“It requires a tremendous amount of sacrifice. You put in long hours,” Fallin said. “There probably were some days that you wondered, ‘Why in the heck are they making me do this?' and probably some days of ‘Can I do this?' But you all have proven that you are up for the task and that you are committed, dedicated.”
20 weeks of training
Trooper Cody Willis, chosen as the class spokesman, told stories of the cadets' time during their 20-week training and the bonds they formed.
“I distinctly remember one counselor asking us if we knew how to eat an elephant. Nobody knew the answer to that. He said ‘you eat it one bite at a time,' and he told us to keep that mind as we go through this academy,” Willis said.

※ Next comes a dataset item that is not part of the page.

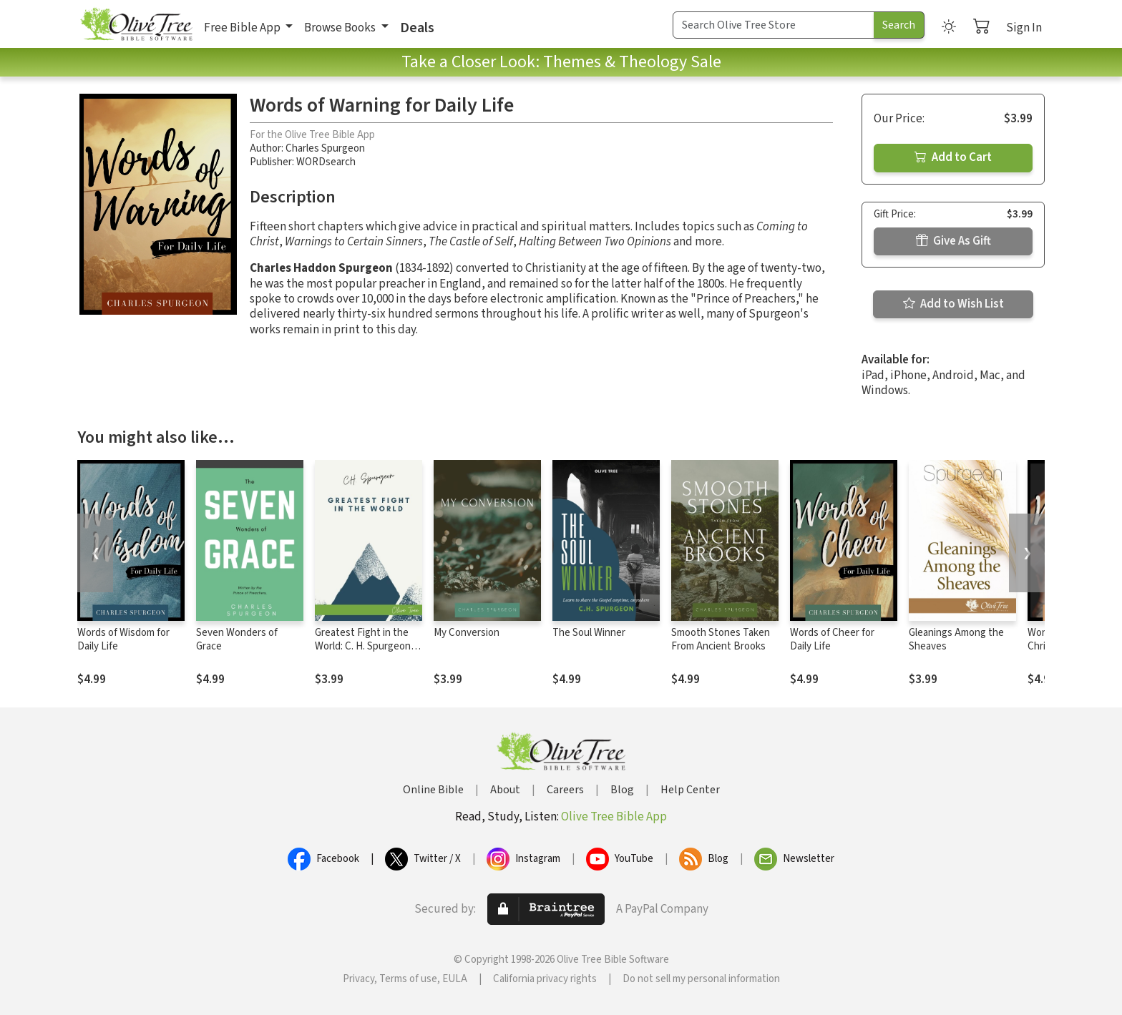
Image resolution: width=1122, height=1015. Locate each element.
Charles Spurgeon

The new troopers will be paired with a senior trooper for three months to learn the ropes in the area they will patrol.
“We aren't just going to throw them out there and have them get started,” trooper Betsy Randolph said. “They are actually going to learn that county of assignment with that senior trooper — from taking someone into custody to taking them to jail, booking them in, and going through the court system with them.”
The patrol received 590 applications for next year's academy and will select about 50 cadets, Randolph said.
“Becoming a state trooper is a dream some of us have had since we were young,” Willis said. “There is something about chasing cars and arresting bad guys that appeal to us for some reason. This is one of those hero jobs that everyone seems to want and most adults wish they could do.”